I feel very sorry for the people that that woman ‘treats’. I’m sure she is doing more harm than good.

Another rational non-arguer here.

In the almost 30 years we’ve been friends or married, I can’t recall her ever saying or doing anything which “really bothers” me. She’s my best friend. We almost always arrive at the same conclusion independently, although often by comically different paths.

The last time I was seething inside for any reason whatsoever was in the service getting shot at. Seething is for important things in life; not talking to your partner. If you (any “you”) frequently seethe for any reason, fix that; it isn’t healthy. Either that or you (any “you”) misunderstand the word “seethe” and use it to mean “mildly irritated.”
We are both highly aggressive take-charge types. So it’s not a matter of two torpid tortoises slumbering through a relationship. But we’re thoughtfully aggressive, not just reflexively me-first-screw-you.
One of the things we discussed early on was that adults in a sensible relationship never “put up with”. If you put up with, pretty soon you’ll be keeping score. And pretty soon the score will stand at 186,429 to 3. The only disagreement will be on who has the 3. At that point you’re doomed to a life of yelling at each other about the score until somebody moves out. That’s dumber than dirt.

If something bothers you, discuss it. Either the person doing the act exercises the mental discipline to stop doing it for good, or the other exercises the mental discipline to have it stop bothering them for good.
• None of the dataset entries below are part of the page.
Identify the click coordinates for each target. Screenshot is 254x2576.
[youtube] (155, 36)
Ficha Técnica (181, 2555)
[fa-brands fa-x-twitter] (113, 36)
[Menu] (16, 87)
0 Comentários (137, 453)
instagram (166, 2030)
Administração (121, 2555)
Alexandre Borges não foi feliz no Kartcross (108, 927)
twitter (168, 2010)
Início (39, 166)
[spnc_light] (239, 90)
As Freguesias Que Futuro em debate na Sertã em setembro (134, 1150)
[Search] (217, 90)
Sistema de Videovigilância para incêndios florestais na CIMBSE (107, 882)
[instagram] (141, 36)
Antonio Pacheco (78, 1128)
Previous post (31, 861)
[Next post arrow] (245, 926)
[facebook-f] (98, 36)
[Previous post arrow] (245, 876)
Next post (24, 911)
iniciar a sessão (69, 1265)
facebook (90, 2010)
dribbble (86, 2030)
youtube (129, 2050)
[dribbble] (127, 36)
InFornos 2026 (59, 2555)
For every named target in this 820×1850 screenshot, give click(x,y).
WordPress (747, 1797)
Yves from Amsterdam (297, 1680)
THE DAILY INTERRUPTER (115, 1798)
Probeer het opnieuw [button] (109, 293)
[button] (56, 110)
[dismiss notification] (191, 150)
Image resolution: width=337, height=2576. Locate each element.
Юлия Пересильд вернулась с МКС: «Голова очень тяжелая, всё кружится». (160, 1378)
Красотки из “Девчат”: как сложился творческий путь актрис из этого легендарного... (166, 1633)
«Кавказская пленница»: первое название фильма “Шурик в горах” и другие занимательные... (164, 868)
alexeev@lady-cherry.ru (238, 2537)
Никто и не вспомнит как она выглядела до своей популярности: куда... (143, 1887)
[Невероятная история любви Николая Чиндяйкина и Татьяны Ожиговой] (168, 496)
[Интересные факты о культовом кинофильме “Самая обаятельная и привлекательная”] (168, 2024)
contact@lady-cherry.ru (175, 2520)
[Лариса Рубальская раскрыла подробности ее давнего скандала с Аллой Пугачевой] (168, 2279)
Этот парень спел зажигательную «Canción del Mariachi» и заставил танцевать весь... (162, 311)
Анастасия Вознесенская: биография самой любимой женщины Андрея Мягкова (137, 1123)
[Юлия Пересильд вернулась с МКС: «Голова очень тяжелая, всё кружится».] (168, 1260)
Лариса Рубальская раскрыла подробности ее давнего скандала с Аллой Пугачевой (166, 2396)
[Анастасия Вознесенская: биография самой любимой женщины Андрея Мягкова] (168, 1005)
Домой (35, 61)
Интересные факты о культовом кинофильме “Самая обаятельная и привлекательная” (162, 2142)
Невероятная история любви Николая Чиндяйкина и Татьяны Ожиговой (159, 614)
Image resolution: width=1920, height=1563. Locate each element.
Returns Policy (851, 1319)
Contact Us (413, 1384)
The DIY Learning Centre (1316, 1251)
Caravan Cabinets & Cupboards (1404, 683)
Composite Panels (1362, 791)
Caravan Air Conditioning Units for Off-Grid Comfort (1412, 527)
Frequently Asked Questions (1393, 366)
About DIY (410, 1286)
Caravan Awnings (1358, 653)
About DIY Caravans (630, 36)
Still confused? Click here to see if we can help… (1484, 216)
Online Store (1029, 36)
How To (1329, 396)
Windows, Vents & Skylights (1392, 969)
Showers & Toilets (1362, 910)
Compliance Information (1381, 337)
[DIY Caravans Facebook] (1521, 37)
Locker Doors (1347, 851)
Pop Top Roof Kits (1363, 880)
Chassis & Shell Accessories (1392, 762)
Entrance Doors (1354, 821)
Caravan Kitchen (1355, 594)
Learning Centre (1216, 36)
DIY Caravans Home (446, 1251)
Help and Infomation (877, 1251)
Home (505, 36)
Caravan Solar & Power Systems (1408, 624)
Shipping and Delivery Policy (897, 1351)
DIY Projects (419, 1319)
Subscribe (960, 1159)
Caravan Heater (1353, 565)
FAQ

If you two can’t accomplish that going both ways, see my prior paragraph.

Some things end up with a meet in the middle. My wife now leaves far fewer piles around the house than when we started out and the few that remain don’t bother me enough to think about, much less mention.
The biggest thing we start with is the idea that neither of us would ever deliberately do something which annoys the other person. The other’s best interests are always our highest goal. So when somethng does come out off-key, we both have the working assumption that it was well-intentioned, rather than malicious. So we work to resolve the misunderstanding rather than react to the attack.

IME, the people I see arguing the most are the ones who believe the worst about their partner’s motives rather than the best. Naturally there are some people for whom believing the worst is the factually correct thing to do. Don’t marry those people.
Finally it helps to live a generally low-stress life. No matter what your personality, stress makes it less nice to be around. If your inlaws are a PITA, live halfway across the country. We do. Live within your means. We do. Avoid high-maintenance activities like lots of pets or a horde of kids. We do.
Being successfully married is the most important thing you’ll do in your life. Do that first and the rest of the crap in your life second. The payoff is huge. The pain & costs avoided are ginormous. IME & IMO, these are words to live by. We do. It works.